There is, in fact, a more substantial philosophy in the purely mental operations of the human soul, than has been generally imagined. It may be illustrated even by material instruments. A celebrated violinist once took great pains to procure some pieces of the wood of an old violin which had been long played on, with which to mend his own. He assigned as the reason, that the very vibrations of the harmony of many years playing, had altered the quality and susceptibility of the wood. It was better than any new, or any old, which had not been submitted to this influence. It had probably acquired, by a succession of harmonious sounds being made so long to vibrate through it, some musical arrangement of the interiors of its fibrous particles. This is a piece of very fine, but very valuable and rational philosophy.

Now, just so it is with the human spirit, which has been played on for so many years, either discordantly or harmoniously. The effect must be lasting and permanent. It is just like bending an elastic rod : keep bending it, and it will stay bent.

Swedenborg has well said, that “all the cogitations of the mind are attended with variations of the form ; which variations, in the purer substances, are such as cannot be described. Thought can no more be given separate from a substantial form, than sight separate from its form, which is the eye; hearing from its, which is the ear; and taste from its, which is the tongue. Since, then, affections and thoughts are mere changes of the states of the forms of the mind, it follows that memory is nothing else than their permanent state, [or thoughts which are awakened by their permanent state,] for all changes and variations of state in organic substances are such, that, being once accustomed, they are permanent; thus the lungs are accustomed to produce various sounds in the trachea, and

to vary them in the glottis, to articulate them with the tongue, and to modify them in the mouth; and when these organic things are once accustomed, they (that is, the states and potencies of sound] are in them, and can be reproduced.”

Thus, then, we have the real philosophy of Memory. It is not that naked, metaphysical thing which it is supposed to be. Memory, in fact, is nothing but the permanent bent of the elastic rod, or the fixed arrangement of the particles of a musical instrument by constant playing. Memory, in other words, is that permanent state . that absolute form of the substance and motion of a man's mind, which has been acquired by constant habit, and by all the experience which he has undergone. It must be observed, however, that while all the motions of the mind, however faint and transient, leave their impression, it is only the more powerful, or long continued, which are generally made the subjects of memory.

And now, what is recollection ? or how is this operation of the mind performed ? It would seem that this effort that we make to recollect a thing, does really, by the power of the will, reach substantially, as by a current of fine spiritual fluid instantly excited, to those places in the soul where the impressions or forms are made, and thus awaken the same idea into life. And when, without effort, certain circumstances bring the matter afresh into the memory, it is by a similar process, by which a substantial connection is made between the present state and the former impressions. And frequently, other spirits who are with us, touch and excite for us those parts of the mind. Thus, either by voluntary or involuntary power, by ourselves or by other spiritual aid, the soul does really undergo a process of refinding, or refixing upon certain impressions or forms made within it, by which the past experience is made a present reality.

● GIVEN INFORMATION:
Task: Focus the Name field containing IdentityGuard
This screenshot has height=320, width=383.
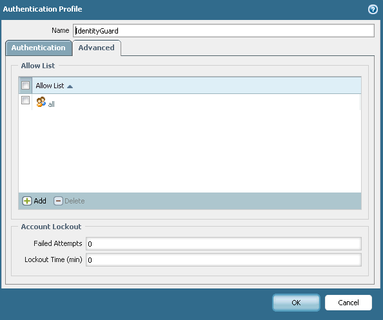Action: click(224, 30)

● SET PROBLEM: Copy everything in the passage on memory from "There is, in" down to "and rational philosophy.", word for word. Nothing in the lines is needed here.

● ANSWER TO THIS TASK:
There is, in fact, a more substantial philosophy in the purely mental operations of the human soul, than has been generally imagined. It may be illustrated even by material instruments. A celebrated violinist once took great pains to procure some pieces of the wood of an old violin which had been long played on, with which to mend his own. He assigned as the reason, that the very vibrations of the harmony of many years playing, had altered the quality and susceptibility of the wood. It was better than any new, or any old, which had not been submitted to this influence. It had probably acquired, by a succession of harmonious sounds being made so long to vibrate through it, some musical arrangement of the interiors of its fibrous particles. This is a piece of very fine, but very valuable and rational philosophy.